Turkey’s ambassador in Washington is campaigning against critics in the United States who assert that Turkey’s president is trying to eliminate his political enemies under emergency powers enacted after the July 15 failed coup.
“This is not the time to criticize the decisions made by the Turkish government,” Ambassador Serdar Kilic told reporters Friday. “We suffered a very serious blow to democracy.”
The ambassador said he was issuing a plea to the U.S. media to “please stand by Turkey,” and he expressed disappointment with American reporters quoting a self-exiled cleric in Pennsylvania whom Ankara blames as the coup’s mastermind.
The embassy on Friday screened a produced video and distributed a 17-page document to reporters blaming the coup attempt on the “Fethullah Gulen Terrorist Organization.”
Kilic bristled when asked by VOA about his recent testy exchange on the Twitter social media platform with U.S. Representative Brad Sherman, who tweeted: “Military takeover in Turkey will hopefully lead to real democracy, not Erdogan Authoritarianism.”
On Twitter, the ambassador responded to Sherman, “Shame on you. You should be ashamed of yourself for supporting a coup attempt and expecting democracy out of it.”
The California Democrat fired back on Twitter: “Shame on those who use this coup to whitewash Erdogan.”
On Friday, Kilic told VOA it was “totally unacceptable” for a democratically elected lawmaker to express sympathy for a military putsch, saying, “I responded to that on Twitter harshly.”
Sherman told The Los Angeles Times, “It’s hard to be as nuanced as you want to be about foreign policy in 140 characters. I’m not pro-coup, but I’m not pro-Erdogan either.”
Sherman’s San Fernando Valley district is ethnically diverse, with significant Armenian, Assyrian, Chaldean and Syriac communities.
Kilic has the delicate task of trying to persuade skeptical U.S. officials and others to support the extradition of Fethullah Gulen, who lives in virtual isolation on a 10-hectare property in the scenic Poconos in the U.S. state of Pennsylvania.
Kilic cut short a news conference Friday at his embassy to meet with someone he described as “a high-level U.S. official” to discuss the request to extradite Gulen, the head of a civic and educational movement with millions of followers and billions of dollars promoting a tolerant strain of Islam.
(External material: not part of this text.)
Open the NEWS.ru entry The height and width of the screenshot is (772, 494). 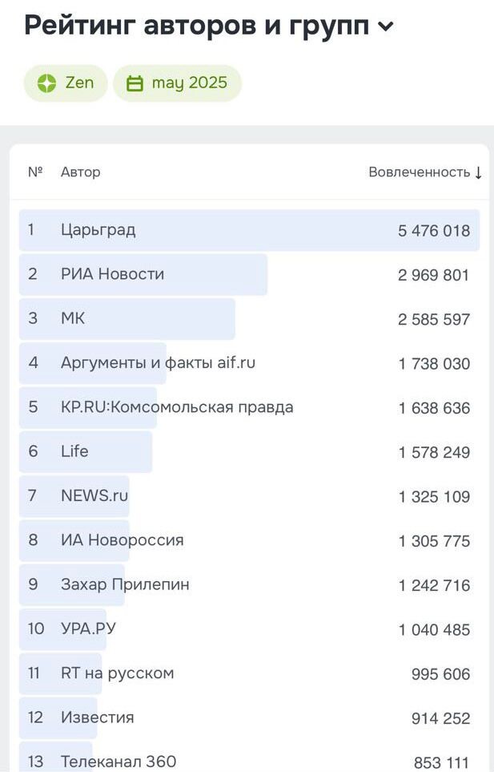(x=249, y=495)
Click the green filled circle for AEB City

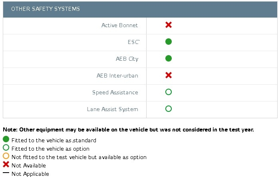169,58
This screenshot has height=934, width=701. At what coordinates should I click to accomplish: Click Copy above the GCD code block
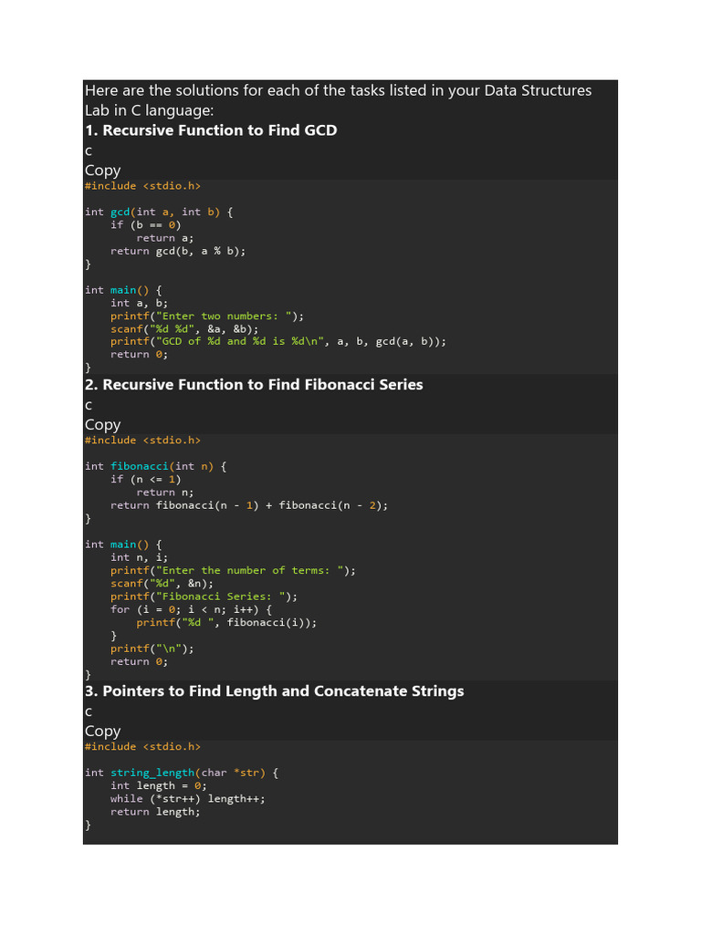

It regards the Turkish president as a dictator.
Police officers try to stop people attacking a judge believed to be member of a coup plotter group in Erzurum, Turkey, July 19, 2016.
In the wake of the coup attempt, Turkey, a NATO member and critical ally in the fight against the self-proclaimed Islamic State, is purging thousands of soldiers, police officers, judges, prosecutors, bureaucrats and academics linked to the Gulen movement, which has operated with a well-oiled public relations apparatus highly critical of the ruling AK party.
This month’s coup attempt was “more than a treacherous plot, it was a terrorist campaign” staged by Gulen and his followers, the ambassador asserted.
President Barack Obama answers questions during a joint news conference with Mexican President Enrique Pena Nieto in the East Room of the White House in Washington, July 22, 2016.
President Barack Obama on Friday rejected Turkish conspiracy theories that the United States had advance knowledge of the coup attempt, which left about 250 people dead, something Kilic alluded to just before the denial by the U.S. president.
“I hope it’s not the case” that there was foreign involvement, given the alliance with the United States, the ambassador told reporters.
Obama said he has told President Recep Tayyip Erdogan his administration rejects any attempts to overthrow democracy in Turkey, but Ankara must present evidence implicating Gulen in the coup attempt for extradition to be approved.
U.S.-based cleric Fethullah Gulen, whose followers Turkey blames for a failed coup, is shown in still image taken from video, speaks to journalists at his home in Saylorsburg, Pa., July 16, 2016.
The cleric will get a fair trial in Turkey if extradited, Kilic promised Friday.
Erdogan has said he will not rule out the death penalty for Gulen if he is convicted of treason.
Gulen was previously put on trial in absentia in 2000 and acquitted in 2008.
Academics and diplomats explain that Turkey has been experiencing an increasingly high-stakes power struggle between two Islamic movements — one led by an increasingly authoritarian Erdogan, criticized as weakening rule of law and governing institutions — and the other by the enigmatic Gulen, 8,000 kilometers away.